Anyway, it stopped making sense to me, because I saw that both parts just don’t give a fuck. Students come and just sit there and wait for studying hours to end. Profs did whatever they felt like. Some could even spend half an hour talking about football or whatever. And I decided to just stop and start working.
By that time, I already had some experience with designing tools and some HTML + CSS experience. And little by little, my front-end developer career started to lift off.
And it seemed to be working out fine for me. Until I decided to pursue a career outside of Russia. I found a job that even sponsored my working visa in the UK. But when it came to an end and I started searching again, I faced a really nasty situations.
The first one was with a web agency from Zurich. We had several calls. The guys were amazing, they sent me an offer, and I was ready to go. But then the Austrian government got in the way, saying that I don't have a degree and can’t really come to work there. Well, that was a bummer.
Almost right after this, I found a position at a German company. Again, everything was amazing. I went through all the stages of the hiring process, and again it all stalled when I applied for the visa. The department that was responsible for my visa just kept silent. And when I couldn’t stay any longer in the UK and had to leave, after half a year, I got approved. Again, my education was the reason for this long wait. By that time, I had already found another job and didn’t really care about that visa.
At that time, I thought, well, the world of bureaucracy was simply not ready for the rapidly evolving IT market.

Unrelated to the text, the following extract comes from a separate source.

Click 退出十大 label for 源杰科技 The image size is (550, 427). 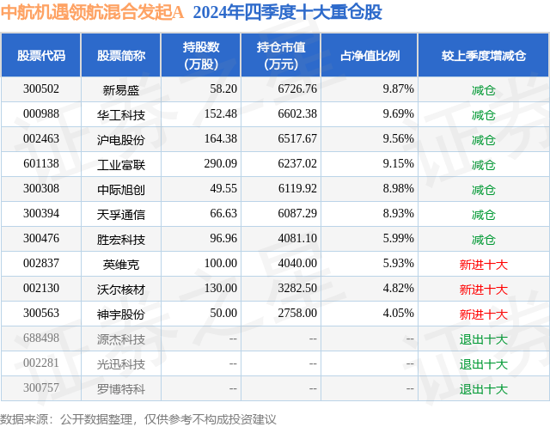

Because obviously there’s nothing stopping anybody from just using the tutorials online and just learning software development. You don’t need official courses or whatever. Yeah, it will be another kind of knowledge, but the required overlap of skills is still there.
You don’t need a CS degree to build an app. All you need is time and determination and an open mind, of course.
So, now when I see a degree in the requirements list, I automatically consider the guys to be outdated. If I were to hire anybody, the degree would be the last thing I would look at. It absolutely doesn’t matter when you compare it to skill and experience. A CS student that just got out of university is a much worse candidate than a person who has spent these years coding either for fun or for real projects. It’s about problem-solving skills, nost algos.
Yeah, you need deep knowledge when you do low-level stuff or something physics-based or some shaders. Basically any math-related code. But most of the applications out there are not math-related, they are mostly logic-related. A fresh degree holder will make the same kind of mistakes as the one without any degrees. And only with time will they both learn the proper ways of software design.
It’s experience that matters if you need a coder with the skill set to build quality software. My view is, of course, biased by my path and my past. But that’s what I see all the time.